- SHORT EXERCISE A
Set down the following passage from the Raleigh Colston Minor article word for word, beginning at "- Born: Raleigh" and stopping after "legal scholar (1869–1923)".

- - - -

- Born: Raleigh Colston Minor 24 January 1869 United States
- Died: 14 June 1923 (aged 54) Virginia, United States
- Education: University of Virginia
- Occupation: legal scholar
- Scientific career
- Fields: Property law

= Raleigh Colston Minor =

American legal scholar (1869–1923)

Raleigh Colston Minor (24 January 1869 – 14 June 1923) was an American legal scholar who specialized in property laws and taxation.

== Life ==
He was born on 24 January 1869.

His parents were John B. Minor and Anne Fisher Colston.

He died on 14 June 1923 in Virginia, United States.

== Education ==
He received three degrees from the University of Virginia — B.A. in 1887, M.S. in 1888, and LL.B. in 1890.

== Career ==
He practiced law in Richmond, Virginia for three years before joining the University of Virginia faculty.

- - - -

- SHORT EXERCISE B
In the listing, start at the first line and go through the line containing "coordinates (1305, 186).". Switch every occurrence of "screenshot" to "screen capture", leave everything else unchanged, and give only those lines.

- - - -

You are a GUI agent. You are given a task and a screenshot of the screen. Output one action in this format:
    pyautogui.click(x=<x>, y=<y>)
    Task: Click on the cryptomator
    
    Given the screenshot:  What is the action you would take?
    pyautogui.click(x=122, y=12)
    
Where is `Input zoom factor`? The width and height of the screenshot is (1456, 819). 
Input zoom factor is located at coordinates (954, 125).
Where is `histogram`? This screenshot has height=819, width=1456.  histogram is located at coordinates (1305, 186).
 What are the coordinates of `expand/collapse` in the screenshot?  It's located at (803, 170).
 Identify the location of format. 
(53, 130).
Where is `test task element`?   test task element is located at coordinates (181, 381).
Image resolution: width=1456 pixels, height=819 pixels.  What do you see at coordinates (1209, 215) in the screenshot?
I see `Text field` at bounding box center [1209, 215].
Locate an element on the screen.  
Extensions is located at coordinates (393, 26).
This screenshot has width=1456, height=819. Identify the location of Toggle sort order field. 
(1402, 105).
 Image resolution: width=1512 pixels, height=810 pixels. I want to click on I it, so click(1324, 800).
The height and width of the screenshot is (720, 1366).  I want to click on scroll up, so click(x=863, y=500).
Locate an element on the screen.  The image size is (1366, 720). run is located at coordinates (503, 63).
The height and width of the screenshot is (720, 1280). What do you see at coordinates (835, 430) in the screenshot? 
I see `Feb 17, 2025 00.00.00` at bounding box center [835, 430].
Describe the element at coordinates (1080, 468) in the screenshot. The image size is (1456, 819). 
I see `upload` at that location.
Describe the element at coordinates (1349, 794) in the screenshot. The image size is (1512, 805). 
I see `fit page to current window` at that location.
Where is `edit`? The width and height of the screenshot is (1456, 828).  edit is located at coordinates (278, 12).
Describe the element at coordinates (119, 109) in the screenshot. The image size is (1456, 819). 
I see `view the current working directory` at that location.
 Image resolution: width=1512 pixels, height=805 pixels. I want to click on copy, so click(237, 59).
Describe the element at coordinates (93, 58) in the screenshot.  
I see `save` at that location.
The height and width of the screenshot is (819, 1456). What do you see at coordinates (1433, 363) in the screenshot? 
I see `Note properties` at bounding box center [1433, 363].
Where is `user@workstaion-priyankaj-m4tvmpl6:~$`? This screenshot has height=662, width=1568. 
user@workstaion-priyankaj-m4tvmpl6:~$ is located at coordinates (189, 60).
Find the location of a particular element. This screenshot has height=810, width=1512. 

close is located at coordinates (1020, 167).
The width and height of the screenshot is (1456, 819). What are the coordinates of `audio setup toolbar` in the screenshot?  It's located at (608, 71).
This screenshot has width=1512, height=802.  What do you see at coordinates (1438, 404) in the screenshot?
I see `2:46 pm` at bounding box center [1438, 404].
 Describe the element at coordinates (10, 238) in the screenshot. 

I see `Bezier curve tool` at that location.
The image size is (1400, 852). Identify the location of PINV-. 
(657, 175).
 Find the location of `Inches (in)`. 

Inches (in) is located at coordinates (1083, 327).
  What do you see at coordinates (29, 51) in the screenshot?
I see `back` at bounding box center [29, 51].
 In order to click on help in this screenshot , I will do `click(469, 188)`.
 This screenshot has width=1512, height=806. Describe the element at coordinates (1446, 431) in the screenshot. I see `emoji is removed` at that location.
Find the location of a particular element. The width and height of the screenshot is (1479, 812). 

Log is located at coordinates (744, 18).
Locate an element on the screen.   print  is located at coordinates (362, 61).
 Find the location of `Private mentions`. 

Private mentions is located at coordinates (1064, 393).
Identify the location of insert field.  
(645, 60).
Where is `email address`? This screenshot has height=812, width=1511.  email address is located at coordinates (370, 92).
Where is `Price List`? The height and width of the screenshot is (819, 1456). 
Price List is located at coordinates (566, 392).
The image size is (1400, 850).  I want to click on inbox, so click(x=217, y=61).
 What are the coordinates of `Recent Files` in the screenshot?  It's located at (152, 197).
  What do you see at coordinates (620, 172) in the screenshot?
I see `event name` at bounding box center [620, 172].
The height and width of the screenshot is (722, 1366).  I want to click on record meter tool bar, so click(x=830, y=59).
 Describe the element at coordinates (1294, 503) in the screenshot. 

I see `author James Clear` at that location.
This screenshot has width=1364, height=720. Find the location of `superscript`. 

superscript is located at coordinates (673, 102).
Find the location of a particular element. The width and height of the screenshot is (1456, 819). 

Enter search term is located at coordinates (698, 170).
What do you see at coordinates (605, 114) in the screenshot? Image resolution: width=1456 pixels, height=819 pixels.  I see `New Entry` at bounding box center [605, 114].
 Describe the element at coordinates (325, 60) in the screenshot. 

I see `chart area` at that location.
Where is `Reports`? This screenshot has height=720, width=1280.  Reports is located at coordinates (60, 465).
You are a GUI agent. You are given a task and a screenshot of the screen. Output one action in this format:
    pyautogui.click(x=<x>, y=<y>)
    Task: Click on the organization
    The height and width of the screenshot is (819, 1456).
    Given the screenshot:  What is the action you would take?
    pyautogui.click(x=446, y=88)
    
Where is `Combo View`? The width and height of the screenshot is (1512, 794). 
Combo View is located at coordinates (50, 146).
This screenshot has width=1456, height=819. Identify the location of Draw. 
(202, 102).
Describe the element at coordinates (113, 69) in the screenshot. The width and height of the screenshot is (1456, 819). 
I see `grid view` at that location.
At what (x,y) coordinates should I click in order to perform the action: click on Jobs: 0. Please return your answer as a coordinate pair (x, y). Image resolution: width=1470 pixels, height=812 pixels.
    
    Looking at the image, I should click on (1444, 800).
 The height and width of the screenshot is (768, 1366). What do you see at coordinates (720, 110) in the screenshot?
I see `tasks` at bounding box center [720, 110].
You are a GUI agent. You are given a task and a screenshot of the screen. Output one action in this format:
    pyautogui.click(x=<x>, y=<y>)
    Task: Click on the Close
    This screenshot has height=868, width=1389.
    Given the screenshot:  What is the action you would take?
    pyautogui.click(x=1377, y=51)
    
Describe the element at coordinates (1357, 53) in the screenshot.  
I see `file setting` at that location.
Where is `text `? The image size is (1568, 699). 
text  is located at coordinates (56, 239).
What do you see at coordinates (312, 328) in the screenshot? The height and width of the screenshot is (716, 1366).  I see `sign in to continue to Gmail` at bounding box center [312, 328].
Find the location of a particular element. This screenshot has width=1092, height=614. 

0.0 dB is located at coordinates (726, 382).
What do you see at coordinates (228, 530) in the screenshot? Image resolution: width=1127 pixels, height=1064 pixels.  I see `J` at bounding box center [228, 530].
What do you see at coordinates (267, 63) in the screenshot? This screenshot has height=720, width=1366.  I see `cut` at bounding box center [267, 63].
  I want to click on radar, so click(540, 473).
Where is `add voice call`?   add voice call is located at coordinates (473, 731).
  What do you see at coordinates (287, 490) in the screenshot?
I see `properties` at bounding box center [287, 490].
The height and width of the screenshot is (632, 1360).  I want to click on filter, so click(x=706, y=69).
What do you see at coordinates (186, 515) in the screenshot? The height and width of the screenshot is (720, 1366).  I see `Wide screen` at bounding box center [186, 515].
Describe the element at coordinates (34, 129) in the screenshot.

- - - -

- COMPLETE OUTPUT A
- Born: Raleigh Colston Minor 24 January 1869 United States
- Died: 14 June 1923 (aged 54) Virginia, United States
- Education: University of Virginia
- Occupation: legal scholar
- Scientific career
- Fields: Property law

= Raleigh Colston Minor =

American legal scholar (1869–1923)

- COMPLETE OUTPUT B
You are a GUI agent. You are given a task and a screen capture of the screen. Output one action in this format:
    pyautogui.click(x=<x>, y=<y>)
    Task: Click on the cryptomator
    
    Given the screen capture:  What is the action you would take?
    pyautogui.click(x=122, y=12)
    
Where is `Input zoom factor`? The width and height of the screen capture is (1456, 819). 
Input zoom factor is located at coordinates (954, 125).
Where is `histogram`? This screen capture has height=819, width=1456.  histogram is located at coordinates (1305, 186).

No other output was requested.